Xenobiotic alterations on coelomocytes morphology and functionality have been investigated at subpopulation level by means of bright field microscopy investigation and flow cytometric studies. In particular modification in distribution of coelomocytes subpopulation has been evaluated following animals long term incubation in polluted soil (Vernile et al. 2007) and pollutants-induced morphometric alteration in granulocyte has been also assessed (Calisi et al. 2009).

However, despite the acknowledged relevance of the comet assay in coelomocytes, no studies have been reported on isolated subpopulations.

In the present study the density gradient was performed to separate three different coelomocytes enriched subpopulations.

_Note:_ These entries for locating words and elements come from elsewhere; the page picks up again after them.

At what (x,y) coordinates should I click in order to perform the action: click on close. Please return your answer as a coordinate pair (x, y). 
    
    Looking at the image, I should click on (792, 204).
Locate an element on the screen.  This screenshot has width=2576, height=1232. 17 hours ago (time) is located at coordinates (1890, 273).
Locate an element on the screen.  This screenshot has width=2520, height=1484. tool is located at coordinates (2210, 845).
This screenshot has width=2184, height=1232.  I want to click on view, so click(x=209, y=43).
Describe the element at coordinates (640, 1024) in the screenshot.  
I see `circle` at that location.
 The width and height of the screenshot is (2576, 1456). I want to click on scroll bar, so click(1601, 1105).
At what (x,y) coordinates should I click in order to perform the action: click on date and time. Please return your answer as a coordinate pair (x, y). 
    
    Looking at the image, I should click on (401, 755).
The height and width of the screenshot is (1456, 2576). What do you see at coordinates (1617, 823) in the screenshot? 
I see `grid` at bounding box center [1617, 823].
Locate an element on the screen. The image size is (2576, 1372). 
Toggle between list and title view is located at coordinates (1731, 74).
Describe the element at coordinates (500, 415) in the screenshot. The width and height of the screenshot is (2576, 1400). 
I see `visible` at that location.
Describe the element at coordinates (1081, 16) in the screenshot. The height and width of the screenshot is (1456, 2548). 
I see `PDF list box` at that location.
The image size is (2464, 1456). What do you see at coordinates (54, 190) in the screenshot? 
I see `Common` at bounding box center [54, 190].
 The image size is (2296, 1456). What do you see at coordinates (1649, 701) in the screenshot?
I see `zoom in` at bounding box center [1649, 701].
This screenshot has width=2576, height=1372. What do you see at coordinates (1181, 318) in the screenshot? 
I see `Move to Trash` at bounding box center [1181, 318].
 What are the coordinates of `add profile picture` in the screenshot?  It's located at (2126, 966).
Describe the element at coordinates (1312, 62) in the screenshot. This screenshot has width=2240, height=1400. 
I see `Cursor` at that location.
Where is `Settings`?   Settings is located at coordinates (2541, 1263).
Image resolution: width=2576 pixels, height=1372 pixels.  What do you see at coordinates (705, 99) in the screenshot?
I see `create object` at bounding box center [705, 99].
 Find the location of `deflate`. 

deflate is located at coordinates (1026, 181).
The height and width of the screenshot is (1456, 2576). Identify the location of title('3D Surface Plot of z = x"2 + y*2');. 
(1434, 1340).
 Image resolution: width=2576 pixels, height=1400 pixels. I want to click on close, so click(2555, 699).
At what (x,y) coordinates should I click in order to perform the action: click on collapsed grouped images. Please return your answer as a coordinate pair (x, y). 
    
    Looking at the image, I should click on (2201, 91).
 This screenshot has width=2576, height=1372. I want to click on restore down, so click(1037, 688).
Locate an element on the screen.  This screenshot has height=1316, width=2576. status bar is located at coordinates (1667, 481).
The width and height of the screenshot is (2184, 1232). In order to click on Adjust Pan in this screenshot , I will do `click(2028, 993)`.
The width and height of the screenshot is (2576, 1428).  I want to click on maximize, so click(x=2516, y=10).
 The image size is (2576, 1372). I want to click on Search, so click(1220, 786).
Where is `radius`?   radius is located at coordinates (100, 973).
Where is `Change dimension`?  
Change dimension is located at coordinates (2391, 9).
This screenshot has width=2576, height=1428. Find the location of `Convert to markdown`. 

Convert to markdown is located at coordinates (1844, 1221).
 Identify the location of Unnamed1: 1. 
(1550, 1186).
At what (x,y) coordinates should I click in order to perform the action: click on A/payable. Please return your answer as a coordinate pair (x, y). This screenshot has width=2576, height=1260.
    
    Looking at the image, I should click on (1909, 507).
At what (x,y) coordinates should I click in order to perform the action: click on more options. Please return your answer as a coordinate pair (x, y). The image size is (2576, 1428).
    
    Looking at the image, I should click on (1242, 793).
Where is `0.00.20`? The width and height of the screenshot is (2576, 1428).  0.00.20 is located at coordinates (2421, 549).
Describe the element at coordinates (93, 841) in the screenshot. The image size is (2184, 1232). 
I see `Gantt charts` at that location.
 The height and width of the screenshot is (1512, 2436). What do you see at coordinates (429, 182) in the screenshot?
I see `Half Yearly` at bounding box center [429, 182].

Subpopulation LSP (15 % Percoll band), according to Kauschke et al. contained mostly neutrophilc cells (Kauschke et al. 2001); the second band, (25 % Percoll) was rich in basophils and also contains some small chloragocytes, while the lowest band, at (35 % Percoll band) contained mostly chloragocytes (Kauschke et al. 2001). Acidophil were parceled out in all the bands (Kauschke et al. 2001).

Coelomocytes were sensitive to the DNA-damaging agents, showing a dose–response effect.

Results should be interpreted taking into account that Tail length is more sensitive to lower levels of DNA damage but its values are rapidly saturated as DNA damage increases (Collins et al. 2008). Tail intensity, on the contrary is considered a better indicator of DNA damage over a wide range of concentrations of insult since its value might virtually range from 0 to 100 %. Tail moment has been therefore indicated as a useful synthetic index since its levels are influenced both by TL and TI. Comparative analysis of samples shows, beside an overall oxidant dose dependent induction of DNA damage, a marked enhanced response of the LSP and a duller response of the HSP.

The present report represents, to the best of our knowledge, the first report of the comet assay applied to a fractionated population of earthworm coelomocyte. Coelomocytes separation using a discontinuous Percoll gradient allowed to highlight a light density population of cells that are apparently more susceptible to DNA damage. Increase susceptibility might depend on lowered DNA repair mechanisms or enhanced sensitivity to extracellular stimuli. Moreover the heavy density population of coelomocytes resulted, on the contrary, more resistant probably due to analogue reasons.

The described features could be efficiently exploited in order to extend the range of sensitivity of E. andrei when used as ecotoxicological bioindicator.

In fact, summarizing, we propose that analysis of a fractioned coelomocytes population response to genotoxic stimuli might provide a more robust information of their biological response to stress, enabling detection of effects at very low doses of stressors using the low density enriched population LSP while analysis of isolated enriched high density fraction HSP might enable comparison of biological responses in highly contaminated environments.

The present study was focused on the different threshold of sensitivity of the cells and therefore a standard chemical used as a positive control in genotoxicity study, such as hydrogen peroxide, was used. Nevertheless future development of this experimental model could enable its application to xenobiotic contaminated soils both in the laboratory and in the field studies.

Conclusions

In conclusion, density gradient separation of enriched subpopulation in low density and high density coelomocytes provides a useful methodology to identify cell fraction showing different susceptibility to genotoxic insult. Cell fraction analysis provides more accurate information as opposed to the unseparated coelomic population. Isolated subpopulation analysis could therefore represent an interesting biomarker of chemicals genotoxicity, allowing an early analysis and a more accurate identification of genotoxicity hazard level of a contaminant.

Further investigations are required to validate these data using an in vivo exposure model. Moreover, further separation steps in Percoll media could be necessary to isolate coelomocytes subpopulations to a higher level of homogeneity.